# Text excerpt:

»»

Caribbean Chinese cuisine is a style of food resulting from a fusion of Chinese and West Indian cuisines. The Chinese influence is predominantly Cantonese, the main source of Chinese immigrants to the West Indies. West Indian food is itself a mixture of African, British, Indian, Spanish, French, Portuguese, Middle Eastern, Afghan and Indigenous cooking styles.

Although a long-favoured cuisine in West Indian restaurants and Chinese-Caribbean households, it is only recently that an increase in number of Caribbean–Chinese restaurants has occurred in Canada and the United States. These are more often than not “Guyanese restaurants” owing to that country's particular historical connection to Chinese immigration, although signs may also claim “Caribbean Chinese food,” “West Indian and Chinese cuisine”, or variations thereof.

History
In 1834, the black British slaves working in the Caribbean colonies were freed. That eventually created a labour vacuum that was filled by indentured labourers from Madeira, India and China. A sizeable portion of these immigrants were destined for Trinidad and Tobago, Cuba, Jamaica, and Guyana.

The first groups of Chinese immigrants were forcibly kidnapped or deceived into making the journey, although this practice was curbed somewhat by an agreement between British and Chinese authorities to formally supervise recruitment processes. From then on, families were encouraged to emigrate, although often without being completely informed of the working and living conditions or their contractual obligations. Chinese women began arriving in 1860, but in small numbers. The period from 1860 to 1866 saw a relatively large influx of immigrants, bringing the local Chinese population in British Guyana to a peak of 10,022 in 1866. There were only two ships to supplement this population following 1866, and afterwards Chinese immigrants came of their own free will and at their own expense.

««

# Raw data:
»»

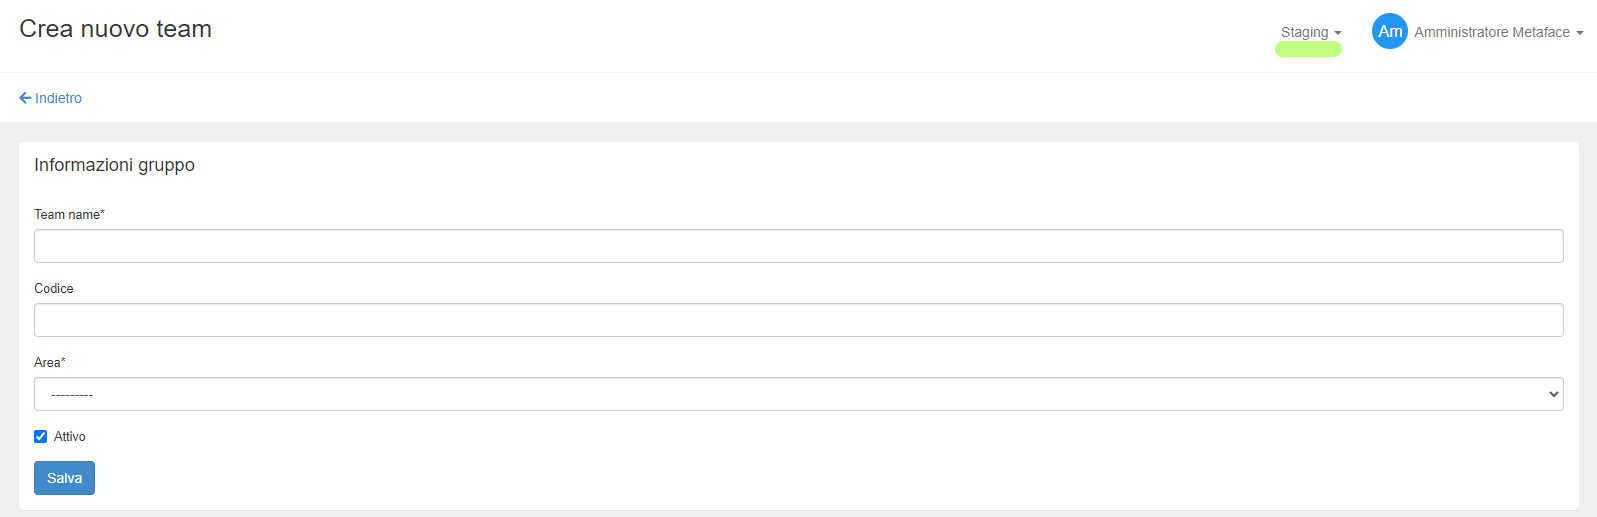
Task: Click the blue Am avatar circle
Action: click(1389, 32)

««
»»

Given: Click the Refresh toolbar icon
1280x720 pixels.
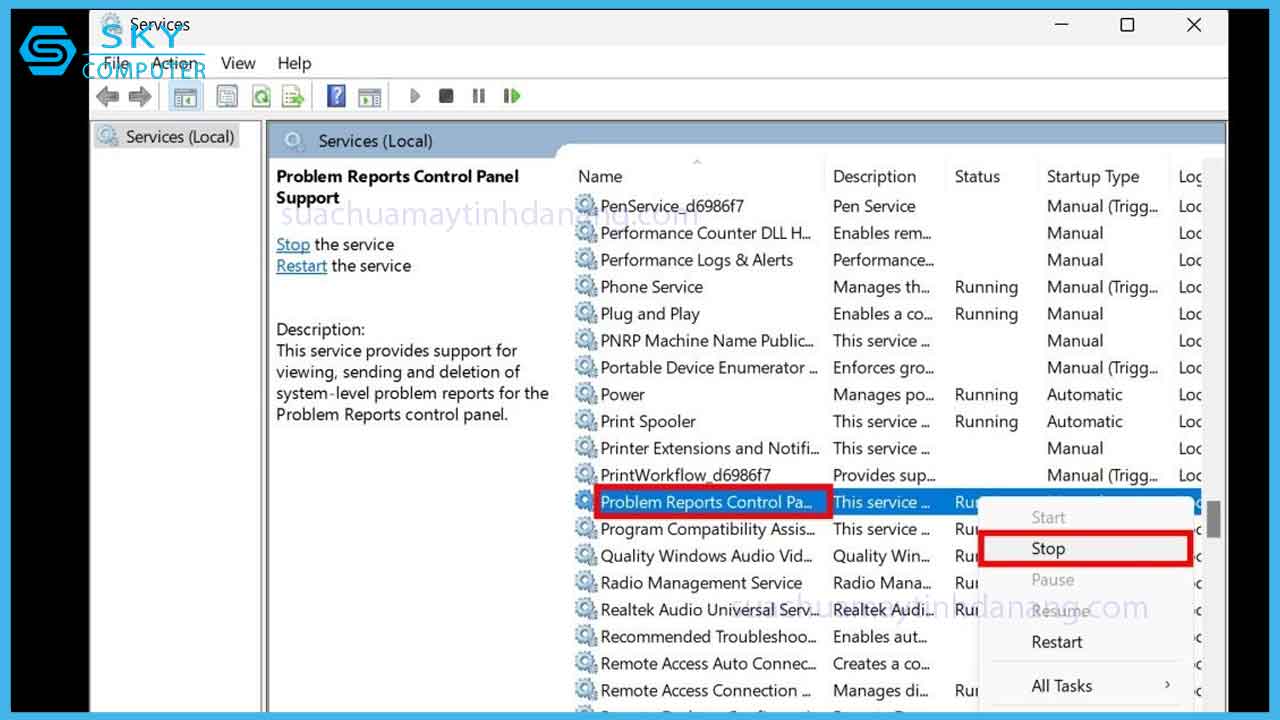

««

# Goals:
1/ According to the passage on Caribbean Chinese cuisine, what peak did the local Chinese population in British Guyana reach in 1866?
2/ Repeat the passage on Caribbean Chinese cuisine word for word, from "Caribbean Chinese cuisine" up to and including "or variations thereof.".
The items are separate material, unrelated to the passage on Caribbean Chinese cuisine.

# Solved problems:
1/ 10,022

2/
Caribbean Chinese cuisine is a style of food resulting from a fusion of Chinese and West Indian cuisines. The Chinese influence is predominantly Cantonese, the main source of Chinese immigrants to the West Indies. West Indian food is itself a mixture of African, British, Indian, Spanish, French, Portuguese, Middle Eastern, Afghan and Indigenous cooking styles.

Although a long-favoured cuisine in West Indian restaurants and Chinese-Caribbean households, it is only recently that an increase in number of Caribbean–Chinese restaurants has occurred in Canada and the United States. These are more often than not “Guyanese restaurants” owing to that country's particular historical connection to Chinese immigration, although signs may also claim “Caribbean Chinese food,” “West Indian and Chinese cuisine”, or variations thereof.